7. Il quarto motivo è infondato. Stante l’autonomia tra processo penale e processo tributario, nonché stante la diversità sia dei mezzi di prova esperibili in ciascun giudizio, sia dei criteri di valutazione del processo tributario rispetto a quello penale, il giudice tributario, nel verificare se il contribuente fosse consapevole dell’inserimento dell’operazione in un’evasione di imposta, non può riferirsi alle sole risultanze del processo penale, ancorché riguardanti i medesimi fatti;
diversamente, il giudice tributario, nell’esercizio dei suoi poteri, è tenuto a valutare tali circostanze sulla base del complessivo materiale probatorio acquisito nel giudizio, non potendo attribuirsi alla sentenza penale irrevocabile su reati tributari alcuna automatica autorità di cosa giudicata, attesa l’autonomia dei due giudizi (Cass., Sez. V, 4 dicembre 2020, n. 27814; Cass., Sez. VI,24 novembre 2017, n. 28174). Né può desumersi alcuna violazione del divieto del bis in idem, non operando tale principio tra valutazione operata in sede penale e nuova valutazione in sede tributaria (Cass., Sez. V, 1° aprile 2021, n. 9077). La sentenza impugnata non si è sottratta all’applicazione dei suddetti principi.
8. Il quinto motivo, come condivisibilmente osservato dal Pubblico Ministero, è inammissibile. Il ricorrente, pur denunciando formalmente le norme in tema di accertamento, di valutazione delle prove e di distribuzione dell’onere della prova, mira a una rivalutazione del ragionamento decisorio che ha portato il giudice del merito a ritenere provato il coacervo indiziario che ha portato l’Ufficio a elevare un accertamento con metodologia analitico-induttiva. Così facendo il ricorrente, pur deducendo apparentemente, una violazione di norme di legge, mira, in realtà, alla rivalutazione dei fatti operata dal giudice di merito, così da realizzare una surrettizia trasformazione del giudizio di legittimità in un nuovo, non consentito, terzo grado di merito (Cass., Sez. VI, 4 luglio 2017, n. 8758), giungendo a rimettere in discussione la concreta applicazione operata dal giudice di merito sulla pregnanza del corredo indiziario e a questi riservata (Cass., Sez.
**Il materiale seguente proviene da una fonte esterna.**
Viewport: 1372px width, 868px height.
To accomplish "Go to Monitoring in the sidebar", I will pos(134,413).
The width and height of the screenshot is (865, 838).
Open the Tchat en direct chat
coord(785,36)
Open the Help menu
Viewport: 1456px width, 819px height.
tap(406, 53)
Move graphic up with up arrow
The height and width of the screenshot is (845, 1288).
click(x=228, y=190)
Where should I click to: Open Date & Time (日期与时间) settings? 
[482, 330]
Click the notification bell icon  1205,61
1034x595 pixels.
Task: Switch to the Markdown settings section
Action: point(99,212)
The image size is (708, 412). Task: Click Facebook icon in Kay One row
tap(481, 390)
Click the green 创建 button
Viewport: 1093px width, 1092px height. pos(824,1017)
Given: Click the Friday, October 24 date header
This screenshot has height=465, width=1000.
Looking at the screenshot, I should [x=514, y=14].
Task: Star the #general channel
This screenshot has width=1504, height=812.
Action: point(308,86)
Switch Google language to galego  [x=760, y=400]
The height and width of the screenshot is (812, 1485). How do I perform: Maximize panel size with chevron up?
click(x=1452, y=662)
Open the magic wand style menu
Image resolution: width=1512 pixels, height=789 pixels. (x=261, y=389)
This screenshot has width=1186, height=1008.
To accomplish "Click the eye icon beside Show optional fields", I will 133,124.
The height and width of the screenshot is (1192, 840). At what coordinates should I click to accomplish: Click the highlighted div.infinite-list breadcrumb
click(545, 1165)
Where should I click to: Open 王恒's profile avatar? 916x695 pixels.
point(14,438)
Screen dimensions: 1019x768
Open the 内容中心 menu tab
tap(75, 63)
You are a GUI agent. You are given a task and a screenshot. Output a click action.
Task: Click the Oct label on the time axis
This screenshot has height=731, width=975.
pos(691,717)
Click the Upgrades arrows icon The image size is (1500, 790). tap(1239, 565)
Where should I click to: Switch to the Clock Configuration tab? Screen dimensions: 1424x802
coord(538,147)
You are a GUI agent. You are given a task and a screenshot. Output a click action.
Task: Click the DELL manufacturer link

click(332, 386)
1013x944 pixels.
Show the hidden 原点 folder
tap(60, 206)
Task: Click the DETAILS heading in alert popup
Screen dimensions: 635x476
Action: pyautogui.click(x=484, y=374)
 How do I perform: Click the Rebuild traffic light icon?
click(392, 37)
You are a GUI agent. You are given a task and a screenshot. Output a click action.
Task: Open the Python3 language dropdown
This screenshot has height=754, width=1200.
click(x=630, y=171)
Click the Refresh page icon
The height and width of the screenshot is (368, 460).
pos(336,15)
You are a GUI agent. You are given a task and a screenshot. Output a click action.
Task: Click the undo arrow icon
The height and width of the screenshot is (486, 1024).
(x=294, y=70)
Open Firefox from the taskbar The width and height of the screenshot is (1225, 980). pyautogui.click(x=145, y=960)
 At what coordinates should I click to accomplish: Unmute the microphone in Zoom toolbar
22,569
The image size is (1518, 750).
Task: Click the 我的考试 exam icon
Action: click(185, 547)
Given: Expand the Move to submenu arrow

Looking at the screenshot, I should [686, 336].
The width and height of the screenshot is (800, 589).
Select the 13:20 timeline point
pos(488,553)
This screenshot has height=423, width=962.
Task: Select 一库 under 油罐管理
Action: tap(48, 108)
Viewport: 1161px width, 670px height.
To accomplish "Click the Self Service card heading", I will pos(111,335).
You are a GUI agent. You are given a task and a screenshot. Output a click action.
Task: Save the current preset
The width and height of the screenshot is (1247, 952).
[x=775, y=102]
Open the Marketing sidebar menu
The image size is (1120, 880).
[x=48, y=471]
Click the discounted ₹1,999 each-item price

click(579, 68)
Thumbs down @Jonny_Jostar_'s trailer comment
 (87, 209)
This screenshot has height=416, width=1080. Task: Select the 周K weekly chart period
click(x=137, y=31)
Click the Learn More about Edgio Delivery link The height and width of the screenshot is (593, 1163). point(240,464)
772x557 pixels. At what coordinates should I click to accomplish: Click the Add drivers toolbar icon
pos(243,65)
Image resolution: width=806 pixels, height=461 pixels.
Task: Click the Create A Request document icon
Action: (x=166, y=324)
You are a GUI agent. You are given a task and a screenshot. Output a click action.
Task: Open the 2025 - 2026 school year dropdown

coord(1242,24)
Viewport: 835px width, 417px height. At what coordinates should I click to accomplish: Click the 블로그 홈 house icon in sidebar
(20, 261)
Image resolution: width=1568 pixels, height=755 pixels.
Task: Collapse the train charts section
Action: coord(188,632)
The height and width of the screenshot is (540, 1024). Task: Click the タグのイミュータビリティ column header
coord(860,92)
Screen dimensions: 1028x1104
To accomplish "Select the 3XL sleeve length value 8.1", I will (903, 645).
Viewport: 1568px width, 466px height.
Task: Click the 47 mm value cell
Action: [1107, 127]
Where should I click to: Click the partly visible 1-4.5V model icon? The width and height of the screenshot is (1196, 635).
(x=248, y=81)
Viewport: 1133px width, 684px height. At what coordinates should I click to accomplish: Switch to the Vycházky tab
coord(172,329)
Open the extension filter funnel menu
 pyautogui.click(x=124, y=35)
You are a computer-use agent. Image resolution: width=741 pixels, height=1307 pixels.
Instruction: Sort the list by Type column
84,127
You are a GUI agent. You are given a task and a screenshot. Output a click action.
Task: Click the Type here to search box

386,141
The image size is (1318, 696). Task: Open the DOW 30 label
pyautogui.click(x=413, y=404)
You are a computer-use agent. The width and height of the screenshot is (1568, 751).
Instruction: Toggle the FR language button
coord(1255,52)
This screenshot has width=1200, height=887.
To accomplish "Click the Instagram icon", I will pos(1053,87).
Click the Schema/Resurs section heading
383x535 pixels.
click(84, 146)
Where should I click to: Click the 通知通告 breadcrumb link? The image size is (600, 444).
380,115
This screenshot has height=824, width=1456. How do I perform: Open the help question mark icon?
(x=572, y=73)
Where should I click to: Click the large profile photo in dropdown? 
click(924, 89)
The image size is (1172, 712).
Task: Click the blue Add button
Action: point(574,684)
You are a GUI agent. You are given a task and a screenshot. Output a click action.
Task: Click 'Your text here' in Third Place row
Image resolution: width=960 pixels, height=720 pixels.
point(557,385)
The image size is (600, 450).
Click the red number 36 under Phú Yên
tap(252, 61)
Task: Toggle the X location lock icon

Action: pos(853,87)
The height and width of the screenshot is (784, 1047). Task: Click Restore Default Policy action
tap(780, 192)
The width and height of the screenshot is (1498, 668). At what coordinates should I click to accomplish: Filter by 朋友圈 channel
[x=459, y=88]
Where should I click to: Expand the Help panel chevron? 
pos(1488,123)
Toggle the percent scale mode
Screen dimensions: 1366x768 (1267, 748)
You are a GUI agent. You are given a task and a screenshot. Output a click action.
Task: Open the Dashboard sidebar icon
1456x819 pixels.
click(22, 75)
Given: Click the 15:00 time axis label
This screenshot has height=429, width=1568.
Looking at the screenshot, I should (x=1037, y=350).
I, 5 febbraio 2019, n. 3340; Cass., Sez. I, 14 gennaio 2019, n. 640; Cass., Sez. I, 13 ottobre 2017, n. 24155; Cass., Sez. V, Sez. 5, 4 aprile 2013, n. 8315), il cui apprezzamento, al pari di ogni altro giudizio di fatto, può essere esaminato in sede di legittimità soltanto sotto il profilo del vizio di motivazione (Cass., Sez. VI, 3 dicembre 2019, n. 31546; Cass., Sez. U., 5 maggio 2006, n. 10313; Cass., Sez. VI, 12 ottobre 2017, n. 24054).
9. Analogamente, va osservato che l’accertamento con metodologia analitico-induttiva procede dall’esame di una contabilità formalmente regolare, dalla quale possa comunque trarsi il giudizio di sostanziale o complessiva inattendibilità, sulla base di elementi che consentano di accertare, in via presuntiva, maggiori ricavi (Cass., Sez. V, 11 aprile 2018, n. 8923). Non è, pertanto, la gravità delle irregolarità a denotare il corretto ricorso o meno alla metodologia analitica-induttiva, bensì la gravità dei numerosi elementi indiziari, riscontrati dall’Ufficio e valorizzati dal giudice di appello, dai quali trarre la complessiva inattendibilità dei dati contabili (Cass., Sez. V, 12 dicembre 2018, n. 32129; Cass., Sez. V, 13 luglio 2018, n. 18695), elementi che si sarebbero anche potuti identificare in un unico grave elemento indiziario (Cass., Sez. V, 14 ottobre 2020, n. 22184).
10. Il settimo motivo è inammissibile, non tanto sul presupposto, dedotto dal controricorrente, secondo cui dovrebbe applicarsi il disposto dell’art. 348-ter cod. proc. civ., posto che il processo di appello è anteriore all’11 settembre 2012 (appello depositato ex artt. 22, 53 d. lgs. 31 dicembre 1992, n. 546 in data 7 febbraio 2012 e, quindi, ancor prima notificato). Diversamente, va osservato che il motivo difetta dei requisiti indicati dall’art. 360, primo comma, n. 5, cod. proc. civ., non essendo stato indicato il fatto storico, non potendo tale fatto essere costituito dall’omesso esame degli elementi di prova addotti dalla ricorrente (tra cui gli esiti del procedimento penale), dovendosi riferire il fatto storico a un accadimento o una precisa circostanza in senso storico-naturalistico (Cass., Sez. VI, 6 settembre 2019, n. 22397; Cass., Sez. V, 3 ottobre 2018, n. 24035), circostanza non sussumibile nell’omesso esame di prove, come anche degli esiti di un procedimento penale (che è una valutazione e non un fatto), così come non sono stati indicati né il luogo processuale, né è stato formulato il giudizio di decisività.
11. Il ricorso va, pertanto, rigettato, con spese regolate dalla soccombenza e liquidate come da dispositivo, oltre al raddoppio del contributo unificato.
P.Q.M.
Rigetta il ricorso; condanna il ricorrente al pagamento delle spese processuali in favore del controricorrente, che liquida in € 7.800,00, oltre spese prenotate a debito; dà atto che sussistono i presupposti processuali, a carico di parte ricorrente, ai sensi dell’art. 13 comma 1-quater d.P.R. 30 maggio 2002, n. 115, inserito dall’art. 1, comma 17 della l. 24 dicembre 2012, n. 228, per il versamento di un ulteriore importo a titolo di contributo unificato pari a quello previsto per il ricorso, a norma del comma 1-bis dello stesso articolo 13, se dovuto.